Macronutrient or macros is a type of food or nutrient which is consumed in large quantities in the diet. Overall, there are 3 core macronutrients including carbohydrates, proteins and fats and one minor macronutrient; alcohol, which is distinct and with massively variable consumption patterns. The macronutrient distribution of your diet can have dramatic effects on your ability to lose or gain weight as well as affect a wide range of health concerns including heart health, diabetes, etc. The right macro distribution for your diet will help you maintain and build lean and metabolically active muscle mass whilst helping to decrease fat mass.
Macro Calculator Guidelines for Females
In order to work out your macro requirements, the first figure you need is your TDEE or your Total Daily Energy Expenditure, which is the calories you need per day to maintain weight. If you were looking at losing or gaining weight, you could work with an adjusted TDEE before calculating your macros. All these figures can be found in the Calorie Calculator for Females article.
Macro Calculator for General Health Maintenance in Females
The general macronutrient ratios recommended by health authorities around the around tend to utilise a range approach such as Australia’s Acceptable Macronutrient Distribution Range (AMDR) derived from the Australian Dietary Guidelines, which are as follows:
- 15-25% Protein
- 45-65% Carbohydrate
- 20-35% Fat with no more than 10% from Saturated Fat
Macro Calculator for Weight Loss & Toning
Women wanting to lose weight and tone up whilst maintaining their lean muscle mass should focus on getting plenty of protein, maintain moderate levels of fat intake and reduce slightly as well as alter their carbohydrate intake. A common macro distribution used for weight loss and toning for women would be something like:
- 35% Protein
- 40% Carbs
- 25% Fat
Macro Calculator for Gaining Weight
A traditional weight gain and bodybuilding style bulking macro distribution still emphasised quite a lot on protein, but also pushed for a relatively higher fat and moderate carbohydrate level. As this diet tended to have so many calories, the macro distribution was seen to be less important but were roughly as follows:
- 30% Protein
- 45% Carbohydrate
- 25% Fat
Macro Calculator for Ketogenic Diet
The ketogenic diet is a very strict very low carbohydrate and high fat diet which drives you towards ketosis; a state in which your body begins to use more and more fat as its core fuel source due to the lack of carbohydrates. Used to boost weight loss and exercise performance, the ketogenic diet suggests a macro distribution of:
- 30% Protein
- 5% Carbohydrate
- 65% Fat
Macro Calculator Recommended
Rather than using percentages, many trainers are now utilising global figures for their protein and fat requirements and then making up the rest of their calories with carbohydrates. For any woman who trains, they should be aiming for:
- 1.5-2g/kg of bodyweight for Protein
- 0.5-1g/kg of bodyweight for Fat
- The remaining calories from carbohydrates.

**Information shown:**
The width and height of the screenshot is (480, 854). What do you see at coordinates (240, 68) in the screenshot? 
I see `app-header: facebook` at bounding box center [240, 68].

**Task description:** Rewrite the macronutrient text from "Macro Calculator Guidelines" to "for Females article.", replacing "TDEE" with "daily energy figure".

**Solution for this problem:**
Macro Calculator Guidelines for Females
In order to work out your macro requirements, the first figure you need is your daily energy figure or your Total Daily Energy Expenditure, which is the calories you need per day to maintain weight. If you were looking at losing or gaining weight, you could work with an adjusted daily energy figure before calculating your macros. All these figures can be found in the Calorie Calculator for Females article.